Although it has not been decided when a revision bill will be submitted to the Diet, there is the danger that it will give the government a strong weapon to control civic movements, especially those that oppose government policies.
The recently enacted state secrets law will not only greatly limit people’s access to government information but also punish those who try to get secret information even if they didn’t know it was designated as secret. The introduction of the crime of conspiracy will further weaken freedoms that have already been hollowed out by the secrecy law. So it is important for citizens to start a widely based action to stop this move by the administration.
If the crime of conspiracy is introduced, one could be punished for joining others to plan a crime even if it is not actually carried out or even if no concrete preparations have been made — a huge departure from the current principle that arrests can be made only when a crime has actually been committed or attempted.
In the past, the Liberal Democratic Party-New Komeito administration, including the first Abe administration in 2006, submitted three similar bills on criminal conspiracy to the Diet. All of them were killed because of the efforts of the opposition parties and the Japan Federation of Bar Associations. They feared that the bills’ loose definition of conspiracy could lead to abuse.
Judging from these earlier bills, the crime of conspiracy will likely cover more than 600 types of crimes punishable by at least four years of imprisonment at present, including murder and burglary.
Citizens need to remember that LDP Secretary-General Shigeru Ishiba only recently equated demonstrations against the state secrets bill with acts of terrorism and that the law already has a provision to sentence people who “conspire,” “incite” or “instigate” the leaking of designated secrets to up to five years in prison — even if the secrets have not been leaked.
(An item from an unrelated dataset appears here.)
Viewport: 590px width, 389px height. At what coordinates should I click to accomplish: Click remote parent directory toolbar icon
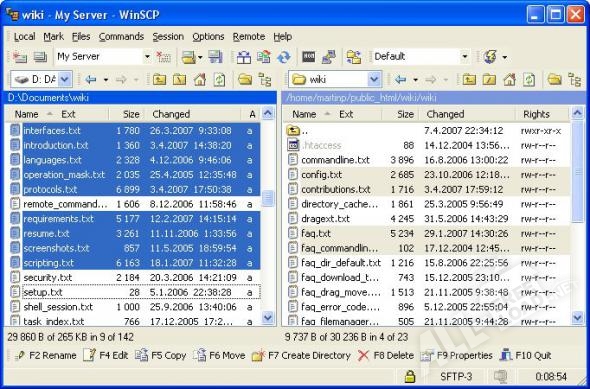click(x=469, y=79)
It is inevitable that conspiracy investigations will widely employ informers as well as wiretapping, including the monitoring of email communications. Thus the crime of conspiracy could be used to suppress civic movements, serving as a tool to violate freedoms of speech, thought and expression as guaranteed by the Constitution.
The government will argue that the enactment of a bill to introduce the crime of conspiracy is needed for Japan to ratify the 2000 United Nations Convention Against Transnational Organized Crime, which Japan signed in December that year.
But the bill submitted in 2006 by the first Abe administration covered as many as 615 different types of crimes, including violations of the Road Traffic Law, the Corporate Tax Law, the Employment Security Law and the Public Offices Election Law. It is clear that to include such a wide range of crimes is incongruous with the aims of the U.N. convention, which targets crimes that are transnational in nature and involve criminal organizations.
The crime of conspiracy bill is the Abe administration’s second attack on citizens’ freedoms, following the state secrets law. Citizens must actively oppose the administration’s moves.